━━ Material shown ━━
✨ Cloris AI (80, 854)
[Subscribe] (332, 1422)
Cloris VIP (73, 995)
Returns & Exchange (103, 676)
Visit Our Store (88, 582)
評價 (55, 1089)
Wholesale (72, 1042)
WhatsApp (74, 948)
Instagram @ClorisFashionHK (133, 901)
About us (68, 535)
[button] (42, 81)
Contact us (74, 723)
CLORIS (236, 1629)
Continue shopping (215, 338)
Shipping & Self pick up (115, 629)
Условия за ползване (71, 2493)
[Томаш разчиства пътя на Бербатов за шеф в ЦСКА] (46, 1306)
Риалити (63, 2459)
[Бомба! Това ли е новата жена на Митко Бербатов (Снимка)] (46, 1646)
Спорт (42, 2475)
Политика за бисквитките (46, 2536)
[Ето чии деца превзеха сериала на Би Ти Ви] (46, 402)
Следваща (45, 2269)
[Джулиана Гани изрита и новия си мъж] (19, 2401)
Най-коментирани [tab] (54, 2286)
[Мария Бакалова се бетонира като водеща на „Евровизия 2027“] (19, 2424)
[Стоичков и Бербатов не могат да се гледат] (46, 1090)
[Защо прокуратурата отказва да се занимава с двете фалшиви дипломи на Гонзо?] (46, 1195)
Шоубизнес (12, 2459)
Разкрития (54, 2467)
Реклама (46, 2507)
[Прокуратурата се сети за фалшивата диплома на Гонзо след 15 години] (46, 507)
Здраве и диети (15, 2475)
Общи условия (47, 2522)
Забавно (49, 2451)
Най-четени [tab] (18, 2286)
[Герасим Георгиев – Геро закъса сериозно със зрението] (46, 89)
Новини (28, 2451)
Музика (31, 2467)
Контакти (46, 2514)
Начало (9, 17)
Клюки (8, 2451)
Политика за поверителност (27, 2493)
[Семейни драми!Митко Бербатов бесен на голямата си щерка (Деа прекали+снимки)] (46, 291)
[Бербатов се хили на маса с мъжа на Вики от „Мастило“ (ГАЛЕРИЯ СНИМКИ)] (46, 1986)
━━━
> _The problem_
Above are the records. Copy the lines beginning at the one that has "[Прокуратурата се сети" and ending with the one that has "Клюки (8, 2451)", unchanged.

> _Written answer_
[Прокуратурата се сети за фалшивата диплома на Гонзо след 15 години] (46, 507)
Здраве и диети (15, 2475)
Общи условия (47, 2522)
Забавно (49, 2451)
Най-четени [tab] (18, 2286)
[Герасим Георгиев – Геро закъса сериозно със зрението] (46, 89)
Новини (28, 2451)
Музика (31, 2467)
Контакти (46, 2514)
Начало (9, 17)
Клюки (8, 2451)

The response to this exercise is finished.